An image of the interferometer used in the core of the Planetary Fourier Spectrometer

The Planetary Fourier Spectrometer (PFS) is an infrared spectrometer built by the Istituto Nazionale di Astrofisica (Italian National Institute for Astrophysics) along with the Istituto di Fisica dello spazio Interplanetario and the Consiglio Nazionale delle Ricerche (Italian National Research Council). The instrument is currently used by the European Space Agency on both the Mars Express Mission and the Venus Express Mission. It consists of four units which together weigh around 31.4 kg, including a pointing device, a power supply, a control unit, and an interferometer with electronics.

The main objective of the instrument is to provide temperature profiles of Mars's carbon dioxide atmosphere, and to the study composition of the planet's atmosphere through the infrared radiation that is reflected and emitted by the planet.

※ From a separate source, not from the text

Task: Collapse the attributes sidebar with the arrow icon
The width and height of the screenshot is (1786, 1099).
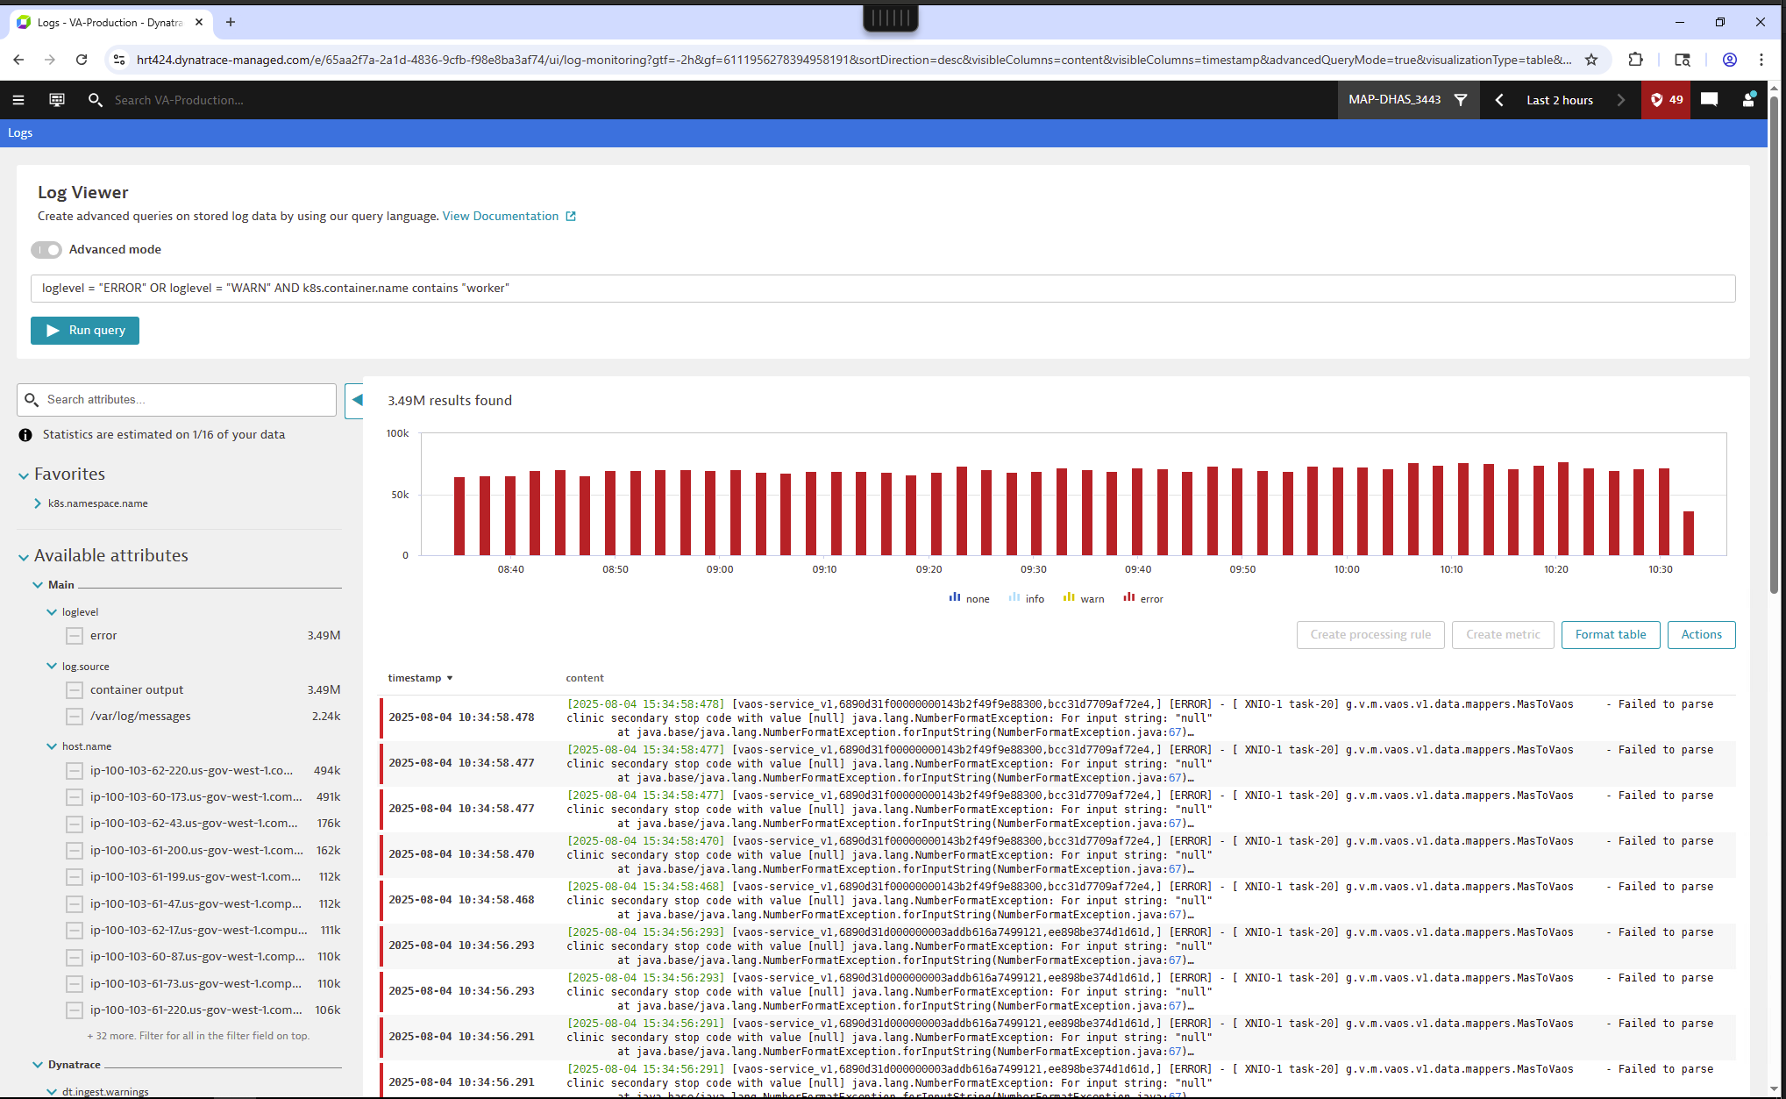Action: pos(356,399)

==Methane in the Martian atmosphere==
In March 2004, Professor Vittorio Formisano, the researcher in charge of the Mars Express Planetary Fourier Spectrometer, announced the discovery of methane in the Martian atmosphere. However, methane cannot persist in the Martian atmosphere for more than a few hundred years since it can be broken down by sunlight. Thus, this discovery suggests that the methane is being continually replenished by some unidentified volcanic or geologic process, or that some kind of extremophile life form similar to some existing on Earth is metabolising carbon dioxide and hydrogen and producing methane. In July 2004, rumours began to circulate that Formisano would announce the discovery of ammonia at an upcoming conference. It later came to light that none had been found; in fact some noted that the PFS was not precise enough to distinguish ammonia from carbon dioxide anyway.